*WHAT YOU SHOULD DO:* Please reproduce each of the records below word for word, keeping every line as it is.
====
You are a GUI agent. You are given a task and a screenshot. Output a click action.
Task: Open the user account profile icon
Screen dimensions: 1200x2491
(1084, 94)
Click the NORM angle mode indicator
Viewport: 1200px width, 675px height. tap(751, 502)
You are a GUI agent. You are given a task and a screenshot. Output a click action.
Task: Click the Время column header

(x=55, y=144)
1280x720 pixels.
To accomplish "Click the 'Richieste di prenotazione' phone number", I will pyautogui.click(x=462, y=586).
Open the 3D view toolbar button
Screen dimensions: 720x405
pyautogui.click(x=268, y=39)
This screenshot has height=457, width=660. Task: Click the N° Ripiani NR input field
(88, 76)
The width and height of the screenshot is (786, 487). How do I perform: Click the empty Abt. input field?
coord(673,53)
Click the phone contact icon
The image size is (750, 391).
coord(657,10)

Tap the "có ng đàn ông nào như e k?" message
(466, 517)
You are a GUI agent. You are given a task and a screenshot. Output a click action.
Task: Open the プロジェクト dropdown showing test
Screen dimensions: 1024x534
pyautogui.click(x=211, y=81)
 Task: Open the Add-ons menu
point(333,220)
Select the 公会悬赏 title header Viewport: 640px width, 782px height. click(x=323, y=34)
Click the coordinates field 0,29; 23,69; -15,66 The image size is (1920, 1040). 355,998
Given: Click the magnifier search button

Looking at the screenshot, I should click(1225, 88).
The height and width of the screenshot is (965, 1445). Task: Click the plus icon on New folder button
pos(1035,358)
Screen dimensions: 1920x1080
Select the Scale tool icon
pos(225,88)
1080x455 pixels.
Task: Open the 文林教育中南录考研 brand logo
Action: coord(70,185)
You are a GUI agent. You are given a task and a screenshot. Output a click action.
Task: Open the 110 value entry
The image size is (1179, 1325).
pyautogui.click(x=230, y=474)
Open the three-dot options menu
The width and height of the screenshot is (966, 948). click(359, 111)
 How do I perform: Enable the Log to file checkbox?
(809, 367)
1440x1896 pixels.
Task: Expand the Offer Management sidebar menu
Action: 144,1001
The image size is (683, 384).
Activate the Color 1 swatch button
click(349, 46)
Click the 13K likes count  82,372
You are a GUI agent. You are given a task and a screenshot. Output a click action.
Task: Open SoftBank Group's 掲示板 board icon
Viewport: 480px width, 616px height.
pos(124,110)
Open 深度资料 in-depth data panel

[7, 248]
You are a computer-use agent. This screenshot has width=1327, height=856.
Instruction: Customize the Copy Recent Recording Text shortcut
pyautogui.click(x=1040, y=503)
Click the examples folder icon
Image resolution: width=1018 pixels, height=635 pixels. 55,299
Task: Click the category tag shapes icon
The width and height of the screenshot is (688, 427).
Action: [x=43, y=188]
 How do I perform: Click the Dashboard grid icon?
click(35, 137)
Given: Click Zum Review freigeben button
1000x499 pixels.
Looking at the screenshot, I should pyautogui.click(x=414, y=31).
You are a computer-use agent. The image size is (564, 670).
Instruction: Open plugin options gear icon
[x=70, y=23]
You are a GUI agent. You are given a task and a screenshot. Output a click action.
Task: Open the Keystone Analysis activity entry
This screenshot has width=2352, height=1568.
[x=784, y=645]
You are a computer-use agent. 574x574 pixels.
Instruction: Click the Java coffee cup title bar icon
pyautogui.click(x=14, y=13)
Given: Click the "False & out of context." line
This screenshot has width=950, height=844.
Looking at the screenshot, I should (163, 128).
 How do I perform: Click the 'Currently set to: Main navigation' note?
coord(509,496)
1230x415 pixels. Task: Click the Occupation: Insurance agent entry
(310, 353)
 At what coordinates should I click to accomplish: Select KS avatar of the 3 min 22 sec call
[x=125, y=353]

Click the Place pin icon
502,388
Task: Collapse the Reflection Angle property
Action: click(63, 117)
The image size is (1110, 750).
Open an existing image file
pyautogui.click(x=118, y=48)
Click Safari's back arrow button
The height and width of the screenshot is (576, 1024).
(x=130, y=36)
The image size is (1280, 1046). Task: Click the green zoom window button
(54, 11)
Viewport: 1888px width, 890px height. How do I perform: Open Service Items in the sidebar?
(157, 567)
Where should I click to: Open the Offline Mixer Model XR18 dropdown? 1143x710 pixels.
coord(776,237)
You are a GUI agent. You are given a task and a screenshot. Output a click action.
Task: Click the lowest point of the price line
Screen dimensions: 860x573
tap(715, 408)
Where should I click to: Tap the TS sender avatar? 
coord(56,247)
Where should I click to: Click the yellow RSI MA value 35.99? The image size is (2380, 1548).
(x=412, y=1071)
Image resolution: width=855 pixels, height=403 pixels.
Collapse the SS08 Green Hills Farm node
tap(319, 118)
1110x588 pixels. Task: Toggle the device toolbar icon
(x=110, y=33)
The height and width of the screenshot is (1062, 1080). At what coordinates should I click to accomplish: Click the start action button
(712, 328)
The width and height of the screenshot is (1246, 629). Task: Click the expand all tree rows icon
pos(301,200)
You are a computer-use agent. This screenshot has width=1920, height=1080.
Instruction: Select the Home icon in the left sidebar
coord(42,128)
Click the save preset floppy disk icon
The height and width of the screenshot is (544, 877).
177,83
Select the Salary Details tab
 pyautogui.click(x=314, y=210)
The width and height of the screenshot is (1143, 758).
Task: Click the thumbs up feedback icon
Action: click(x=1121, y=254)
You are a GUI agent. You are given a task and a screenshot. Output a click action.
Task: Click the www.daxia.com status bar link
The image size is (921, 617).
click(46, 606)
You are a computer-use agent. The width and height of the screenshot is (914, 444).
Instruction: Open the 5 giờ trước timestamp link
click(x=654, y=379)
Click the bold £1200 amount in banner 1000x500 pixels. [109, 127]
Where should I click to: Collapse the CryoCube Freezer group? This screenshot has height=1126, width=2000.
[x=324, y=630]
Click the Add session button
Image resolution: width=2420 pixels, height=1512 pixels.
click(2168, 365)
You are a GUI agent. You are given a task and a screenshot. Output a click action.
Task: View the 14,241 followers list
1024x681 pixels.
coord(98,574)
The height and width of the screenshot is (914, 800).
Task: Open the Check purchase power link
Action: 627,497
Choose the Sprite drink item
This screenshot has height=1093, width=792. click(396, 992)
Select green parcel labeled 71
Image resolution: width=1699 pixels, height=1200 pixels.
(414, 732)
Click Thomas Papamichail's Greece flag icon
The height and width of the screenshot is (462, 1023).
====
*EXERCISE OUTPUT:*
You are a GUI agent. You are given a task and a screenshot. Output a click action.
Task: Open the user account profile icon
Screen dimensions: 1200x2491
(1084, 94)
Click the NORM angle mode indicator
Viewport: 1200px width, 675px height. tap(751, 502)
You are a GUI agent. You are given a task and a screenshot. Output a click action.
Task: Click the Время column header

(x=55, y=144)
1280x720 pixels.
To accomplish "Click the 'Richieste di prenotazione' phone number", I will pyautogui.click(x=462, y=586).
Open the 3D view toolbar button
Screen dimensions: 720x405
pyautogui.click(x=268, y=39)
This screenshot has height=457, width=660. Task: Click the N° Ripiani NR input field
(88, 76)
The width and height of the screenshot is (786, 487). How do I perform: Click the empty Abt. input field?
coord(673,53)
Click the phone contact icon
The image size is (750, 391).
coord(657,10)

Tap the "có ng đàn ông nào như e k?" message
(466, 517)
You are a GUI agent. You are given a task and a screenshot. Output a click action.
Task: Open the プロジェクト dropdown showing test
Screen dimensions: 1024x534
pyautogui.click(x=211, y=81)
 Task: Open the Add-ons menu
point(333,220)
Select the 公会悬赏 title header Viewport: 640px width, 782px height. click(x=323, y=34)
Click the coordinates field 0,29; 23,69; -15,66 The image size is (1920, 1040). 355,998
Given: Click the magnifier search button

Looking at the screenshot, I should click(1225, 88).
The height and width of the screenshot is (965, 1445). Task: Click the plus icon on New folder button
pos(1035,358)
Screen dimensions: 1920x1080
Select the Scale tool icon
pos(225,88)
1080x455 pixels.
Task: Open the 文林教育中南录考研 brand logo
Action: coord(70,185)
You are a GUI agent. You are given a task and a screenshot. Output a click action.
Task: Open the 110 value entry
The image size is (1179, 1325).
pyautogui.click(x=230, y=474)
Open the three-dot options menu
The width and height of the screenshot is (966, 948). click(359, 111)
 How do I perform: Enable the Log to file checkbox?
(809, 367)
1440x1896 pixels.
Task: Expand the Offer Management sidebar menu
Action: 144,1001
The image size is (683, 384).
Activate the Color 1 swatch button
click(349, 46)
Click the 13K likes count  82,372
You are a GUI agent. You are given a task and a screenshot. Output a click action.
Task: Open SoftBank Group's 掲示板 board icon
Viewport: 480px width, 616px height.
pos(124,110)
Open 深度资料 in-depth data panel

[7, 248]
You are a computer-use agent. This screenshot has width=1327, height=856.
Instruction: Customize the Copy Recent Recording Text shortcut
pyautogui.click(x=1040, y=503)
Click the examples folder icon
Image resolution: width=1018 pixels, height=635 pixels. 55,299
Task: Click the category tag shapes icon
The width and height of the screenshot is (688, 427).
Action: [x=43, y=188]
 How do I perform: Click the Dashboard grid icon?
click(35, 137)
Given: Click Zum Review freigeben button
1000x499 pixels.
Looking at the screenshot, I should pyautogui.click(x=414, y=31).
You are a computer-use agent. The image size is (564, 670).
Instruction: Open plugin options gear icon
[x=70, y=23]
You are a GUI agent. You are given a task and a screenshot. Output a click action.
Task: Open the Keystone Analysis activity entry
This screenshot has width=2352, height=1568.
[x=784, y=645]
You are a computer-use agent. 574x574 pixels.
Instruction: Click the Java coffee cup title bar icon
pyautogui.click(x=14, y=13)
Given: Click the "False & out of context." line
This screenshot has width=950, height=844.
Looking at the screenshot, I should (163, 128).
 How do I perform: Click the 'Currently set to: Main navigation' note?
coord(509,496)
1230x415 pixels. Task: Click the Occupation: Insurance agent entry
(310, 353)
 At what coordinates should I click to accomplish: Select KS avatar of the 3 min 22 sec call
[x=125, y=353]

Click the Place pin icon
502,388
Task: Collapse the Reflection Angle property
Action: click(63, 117)
The image size is (1110, 750).
Open an existing image file
pyautogui.click(x=118, y=48)
Click Safari's back arrow button
The height and width of the screenshot is (576, 1024).
(x=130, y=36)
The image size is (1280, 1046). Task: Click the green zoom window button
(54, 11)
Viewport: 1888px width, 890px height. How do I perform: Open Service Items in the sidebar?
(157, 567)
Where should I click to: Open the Offline Mixer Model XR18 dropdown? 1143x710 pixels.
coord(776,237)
You are a GUI agent. You are given a task and a screenshot. Output a click action.
Task: Click the lowest point of the price line
Screen dimensions: 860x573
tap(715, 408)
Where should I click to: Tap the TS sender avatar? 
coord(56,247)
Where should I click to: Click the yellow RSI MA value 35.99? The image size is (2380, 1548).
(x=412, y=1071)
Image resolution: width=855 pixels, height=403 pixels.
Collapse the SS08 Green Hills Farm node
tap(319, 118)
1110x588 pixels. Task: Toggle the device toolbar icon
(x=110, y=33)
The height and width of the screenshot is (1062, 1080). At what coordinates should I click to accomplish: Click the start action button
(712, 328)
The width and height of the screenshot is (1246, 629). Task: Click the expand all tree rows icon
pos(301,200)
You are a computer-use agent. This screenshot has width=1920, height=1080.
Instruction: Select the Home icon in the left sidebar
coord(42,128)
Click the save preset floppy disk icon
The height and width of the screenshot is (544, 877).
177,83
Select the Salary Details tab
 pyautogui.click(x=314, y=210)
The width and height of the screenshot is (1143, 758).
Task: Click the thumbs up feedback icon
Action: click(x=1121, y=254)
You are a GUI agent. You are given a task and a screenshot. Output a click action.
Task: Click the www.daxia.com status bar link
The image size is (921, 617).
click(46, 606)
You are a computer-use agent. The width and height of the screenshot is (914, 444).
Instruction: Open the 5 giờ trước timestamp link
click(x=654, y=379)
Click the bold £1200 amount in banner 1000x500 pixels. [109, 127]
Where should I click to: Collapse the CryoCube Freezer group? This screenshot has height=1126, width=2000.
[x=324, y=630]
Click the Add session button
Image resolution: width=2420 pixels, height=1512 pixels.
click(2168, 365)
You are a GUI agent. You are given a task and a screenshot. Output a click action.
Task: View the 14,241 followers list
1024x681 pixels.
coord(98,574)
The height and width of the screenshot is (914, 800).
Task: Open the Check purchase power link
Action: 627,497
Choose the Sprite drink item
This screenshot has height=1093, width=792. click(396, 992)
Select green parcel labeled 71
Image resolution: width=1699 pixels, height=1200 pixels.
(414, 732)
Click Thomas Papamichail's Greece flag icon
The height and width of the screenshot is (462, 1023).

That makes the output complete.